- **TASK DETAILS**: Convert every line of the items below into a JSON list of strings, with one string per line and blank lines omitted.

===============

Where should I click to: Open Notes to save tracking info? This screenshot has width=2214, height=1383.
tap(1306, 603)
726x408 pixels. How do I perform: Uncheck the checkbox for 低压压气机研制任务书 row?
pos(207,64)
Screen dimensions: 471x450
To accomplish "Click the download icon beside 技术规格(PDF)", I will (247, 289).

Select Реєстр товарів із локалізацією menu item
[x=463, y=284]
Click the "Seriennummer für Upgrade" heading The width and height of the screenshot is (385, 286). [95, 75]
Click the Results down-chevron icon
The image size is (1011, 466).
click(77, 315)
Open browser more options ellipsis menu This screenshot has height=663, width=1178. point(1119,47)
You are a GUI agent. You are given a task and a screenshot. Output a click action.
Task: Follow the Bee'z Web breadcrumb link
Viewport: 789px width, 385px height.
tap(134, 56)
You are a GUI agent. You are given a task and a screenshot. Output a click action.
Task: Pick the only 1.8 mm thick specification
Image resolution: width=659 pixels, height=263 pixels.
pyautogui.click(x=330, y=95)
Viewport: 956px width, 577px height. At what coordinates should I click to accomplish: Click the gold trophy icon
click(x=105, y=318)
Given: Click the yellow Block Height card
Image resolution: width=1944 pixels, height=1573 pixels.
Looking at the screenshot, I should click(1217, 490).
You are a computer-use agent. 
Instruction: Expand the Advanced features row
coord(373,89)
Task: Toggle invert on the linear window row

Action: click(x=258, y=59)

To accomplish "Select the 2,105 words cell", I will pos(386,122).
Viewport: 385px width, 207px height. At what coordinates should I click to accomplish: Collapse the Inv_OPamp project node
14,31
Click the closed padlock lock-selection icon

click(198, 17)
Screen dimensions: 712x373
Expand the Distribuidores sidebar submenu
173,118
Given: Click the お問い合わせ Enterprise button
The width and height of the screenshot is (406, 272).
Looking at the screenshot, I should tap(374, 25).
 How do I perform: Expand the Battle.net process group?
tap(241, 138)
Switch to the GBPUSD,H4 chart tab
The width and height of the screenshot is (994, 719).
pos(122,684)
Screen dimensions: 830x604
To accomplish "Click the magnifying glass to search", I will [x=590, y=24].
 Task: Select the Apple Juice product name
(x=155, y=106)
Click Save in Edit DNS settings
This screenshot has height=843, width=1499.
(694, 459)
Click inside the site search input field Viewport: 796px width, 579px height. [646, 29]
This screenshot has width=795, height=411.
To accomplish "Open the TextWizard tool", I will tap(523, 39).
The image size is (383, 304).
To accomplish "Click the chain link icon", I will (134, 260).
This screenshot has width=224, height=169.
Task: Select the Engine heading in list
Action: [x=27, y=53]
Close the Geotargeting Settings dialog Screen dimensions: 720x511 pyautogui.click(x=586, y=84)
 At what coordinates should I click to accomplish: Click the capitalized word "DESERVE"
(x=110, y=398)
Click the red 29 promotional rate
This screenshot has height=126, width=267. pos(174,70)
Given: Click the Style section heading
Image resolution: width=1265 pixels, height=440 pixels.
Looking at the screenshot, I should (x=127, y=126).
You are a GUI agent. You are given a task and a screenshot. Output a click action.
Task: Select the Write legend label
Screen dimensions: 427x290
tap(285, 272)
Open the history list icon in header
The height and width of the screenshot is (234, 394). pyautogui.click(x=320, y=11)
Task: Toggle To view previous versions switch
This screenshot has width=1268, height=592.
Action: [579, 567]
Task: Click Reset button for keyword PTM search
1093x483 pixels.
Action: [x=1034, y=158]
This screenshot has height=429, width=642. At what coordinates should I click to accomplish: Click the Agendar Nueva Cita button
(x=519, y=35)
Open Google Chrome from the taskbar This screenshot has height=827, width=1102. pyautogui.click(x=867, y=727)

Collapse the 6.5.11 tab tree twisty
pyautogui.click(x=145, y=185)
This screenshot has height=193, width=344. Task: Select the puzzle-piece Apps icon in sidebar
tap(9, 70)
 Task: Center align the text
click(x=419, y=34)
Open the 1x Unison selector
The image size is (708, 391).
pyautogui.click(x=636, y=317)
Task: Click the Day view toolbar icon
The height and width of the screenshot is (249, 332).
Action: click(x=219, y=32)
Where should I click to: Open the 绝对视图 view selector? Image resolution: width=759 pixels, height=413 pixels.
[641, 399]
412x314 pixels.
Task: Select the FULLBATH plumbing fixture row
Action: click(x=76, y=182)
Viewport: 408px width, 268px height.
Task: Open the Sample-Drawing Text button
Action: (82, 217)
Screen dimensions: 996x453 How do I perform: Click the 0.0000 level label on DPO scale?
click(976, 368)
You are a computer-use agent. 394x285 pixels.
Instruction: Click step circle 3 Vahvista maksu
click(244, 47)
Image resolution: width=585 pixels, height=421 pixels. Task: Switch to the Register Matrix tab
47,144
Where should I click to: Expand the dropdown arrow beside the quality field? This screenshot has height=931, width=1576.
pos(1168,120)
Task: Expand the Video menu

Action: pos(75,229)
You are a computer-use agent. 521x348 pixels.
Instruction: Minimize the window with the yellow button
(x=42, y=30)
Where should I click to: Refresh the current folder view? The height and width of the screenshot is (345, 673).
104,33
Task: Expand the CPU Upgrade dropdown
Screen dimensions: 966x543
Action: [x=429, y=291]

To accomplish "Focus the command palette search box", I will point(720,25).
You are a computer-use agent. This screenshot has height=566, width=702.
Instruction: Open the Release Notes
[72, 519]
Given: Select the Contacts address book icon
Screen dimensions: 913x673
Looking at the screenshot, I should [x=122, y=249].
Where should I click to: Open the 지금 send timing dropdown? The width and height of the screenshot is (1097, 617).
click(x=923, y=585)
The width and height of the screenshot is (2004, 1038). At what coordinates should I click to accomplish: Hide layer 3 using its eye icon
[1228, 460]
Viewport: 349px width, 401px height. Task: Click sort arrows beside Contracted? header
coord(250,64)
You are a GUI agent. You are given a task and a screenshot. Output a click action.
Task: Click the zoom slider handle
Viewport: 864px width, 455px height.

===============

- **FINAL RESULT**:
[
  "Where should I click to: Open Notes to save tracking info? This screenshot has width=2214, height=1383.",
  "tap(1306, 603)",
  "726x408 pixels. How do I perform: Uncheck the checkbox for 低压压气机研制任务书 row?",
  "pos(207,64)",
  "Screen dimensions: 471x450",
  "To accomplish \"Click the download icon beside 技术规格(PDF)\", I will (247, 289).",
  "Select Реєстр товарів із локалізацією menu item",
  "[x=463, y=284]",
  "Click the \"Seriennummer für Upgrade\" heading The width and height of the screenshot is (385, 286). [95, 75]",
  "Click the Results down-chevron icon",
  "The image size is (1011, 466).",
  "click(77, 315)",
  "Open browser more options ellipsis menu This screenshot has height=663, width=1178. point(1119,47)",
  "You are a GUI agent. You are given a task and a screenshot. Output a click action.",
  "Task: Follow the Bee'z Web breadcrumb link",
  "Viewport: 789px width, 385px height.",
  "tap(134, 56)",
  "You are a GUI agent. You are given a task and a screenshot. Output a click action.",
  "Task: Pick the only 1.8 mm thick specification",
  "Image resolution: width=659 pixels, height=263 pixels.",
  "pyautogui.click(x=330, y=95)",
  "Viewport: 956px width, 577px height. At what coordinates should I click to accomplish: Click the gold trophy icon",
  "click(x=105, y=318)",
  "Given: Click the yellow Block Height card",
  "Image resolution: width=1944 pixels, height=1573 pixels.",
  "Looking at the screenshot, I should click(1217, 490).",
  "You are a computer-use agent. ",
  "Instruction: Expand the Advanced features row",
  "coord(373,89)",
  "Task: Toggle invert on the linear window row",
  "Action: click(x=258, y=59)",
  "To accomplish \"Select the 2,105 words cell\", I will pos(386,122).",
  "Viewport: 385px width, 207px height. At what coordinates should I click to accomplish: Collapse the Inv_OPamp project node",
  "14,31",
  "Click the closed padlock lock-selection icon",
  "click(198, 17)",
  "Screen dimensions: 712x373",
  "Expand the Distribuidores sidebar submenu",
  "173,118",
  "Given: Click the お問い合わせ Enterprise button",
  "The width and height of the screenshot is (406, 272).",
  "Looking at the screenshot, I should tap(374, 25).",
  " How do I perform: Expand the Battle.net process group?",
  "tap(241, 138)",
  "Switch to the GBPUSD,H4 chart tab",
  "The width and height of the screenshot is (994, 719).",
  "pos(122,684)",
  "Screen dimensions: 830x604",
  "To accomplish \"Click the magnifying glass to search\", I will [x=590, y=24].",
  " Task: Select the Apple Juice product name",
  "(x=155, y=106)",
  "Click Save in Edit DNS settings",
  "This screenshot has height=843, width=1499.",
  "(694, 459)",
  "Click inside the site search input field Viewport: 796px width, 579px height. [646, 29]",
  "This screenshot has width=795, height=411.",
  "To accomplish \"Open the TextWizard tool\", I will tap(523, 39).",
  "The image size is (383, 304).",
  "To accomplish \"Click the chain link icon\", I will (134, 260).",
  "This screenshot has width=224, height=169.",
  "Task: Select the Engine heading in list",
  "Action: [x=27, y=53]",
  "Close the Geotargeting Settings dialog Screen dimensions: 720x511 pyautogui.click(x=586, y=84)",
  " At what coordinates should I click to accomplish: Click the capitalized word \"DESERVE\"",
  "(x=110, y=398)",
  "Click the red 29 promotional rate",
  "This screenshot has height=126, width=267. pos(174,70)",
  "Given: Click the Style section heading",
  "Image resolution: width=1265 pixels, height=440 pixels.",
  "Looking at the screenshot, I should (x=127, y=126).",
  "You are a GUI agent. You are given a task and a screenshot. Output a click action.",
  "Task: Select the Write legend label",
  "Screen dimensions: 427x290",
  "tap(285, 272)",
  "Open the history list icon in header",
  "The height and width of the screenshot is (234, 394). pyautogui.click(x=320, y=11)",
  "Task: Toggle To view previous versions switch",
  "This screenshot has width=1268, height=592.",
  "Action: [579, 567]",
  "Task: Click Reset button for keyword PTM search",
  "1093x483 pixels.",
  "Action: [x=1034, y=158]",
  "This screenshot has height=429, width=642. At what coordinates should I click to accomplish: Click the Agendar Nueva Cita button",
  "(x=519, y=35)",
  "Open Google Chrome from the taskbar This screenshot has height=827, width=1102. pyautogui.click(x=867, y=727)",
  "Collapse the 6.5.11 tab tree twisty",
  "pyautogui.click(x=145, y=185)",
  "This screenshot has height=193, width=344. Task: Select the puzzle-piece Apps icon in sidebar",
  "tap(9, 70)",
  " Task: Center align the text",
  "click(x=419, y=34)",
  "Open the 1x Unison selector",
  "The image size is (708, 391).",
  "pyautogui.click(x=636, y=317)",
  "Task: Click the Day view toolbar icon",
  "The height and width of the screenshot is (249, 332).",
  "Action: click(x=219, y=32)",
  "Where should I click to: Open the 绝对视图 view selector? Image resolution: width=759 pixels, height=413 pixels.",
  "[641, 399]",
  "412x314 pixels.",
  "Task: Select the FULLBATH plumbing fixture row",
  "Action: click(x=76, y=182)",
  "Viewport: 408px width, 268px height.",
  "Task: Open the Sample-Drawing Text button",
  "Action: (82, 217)",
  "Screen dimensions: 996x453 How do I perform: Click the 0.0000 level label on DPO scale?",
  "click(976, 368)",
  "You are a computer-use agent. 394x285 pixels.",
  "Instruction: Click step circle 3 Vahvista maksu",
  "click(244, 47)",
  "Image resolution: width=585 pixels, height=421 pixels. Task: Switch to the Register Matrix tab",
  "47,144",
  "Where should I click to: Expand the dropdown arrow beside the quality field? This screenshot has height=931, width=1576.",
  "pos(1168,120)",
  "Task: Expand the Video menu",
  "Action: pos(75,229)",
  "You are a computer-use agent. 521x348 pixels.",
  "Instruction: Minimize the window with the yellow button",
  "(x=42, y=30)",
  "Where should I click to: Refresh the current folder view? The height and width of the screenshot is (345, 673).",
  "104,33",
  "Task: Expand the CPU Upgrade dropdown",
  "Screen dimensions: 966x543",
  "Action: [x=429, y=291]",
  "To accomplish \"Focus the command palette search box\", I will point(720,25).",
  "You are a computer-use agent. This screenshot has height=566, width=702.",
  "Instruction: Open the Release Notes",
  "[72, 519]",
  "Given: Select the Contacts address book icon",
  "Screen dimensions: 913x673",
  "Looking at the screenshot, I should [x=122, y=249].",
  "Where should I click to: Open the 지금 send timing dropdown? The width and height of the screenshot is (1097, 617).",
  "click(x=923, y=585)",
  "The width and height of the screenshot is (2004, 1038). At what coordinates should I click to accomplish: Hide layer 3 using its eye icon",
  "[1228, 460]",
  "Viewport: 349px width, 401px height. Task: Click sort arrows beside Contracted? header",
  "coord(250,64)",
  "You are a GUI agent. You are given a task and a screenshot. Output a click action.",
  "Task: Click the zoom slider handle",
  "Viewport: 864px width, 455px height."
]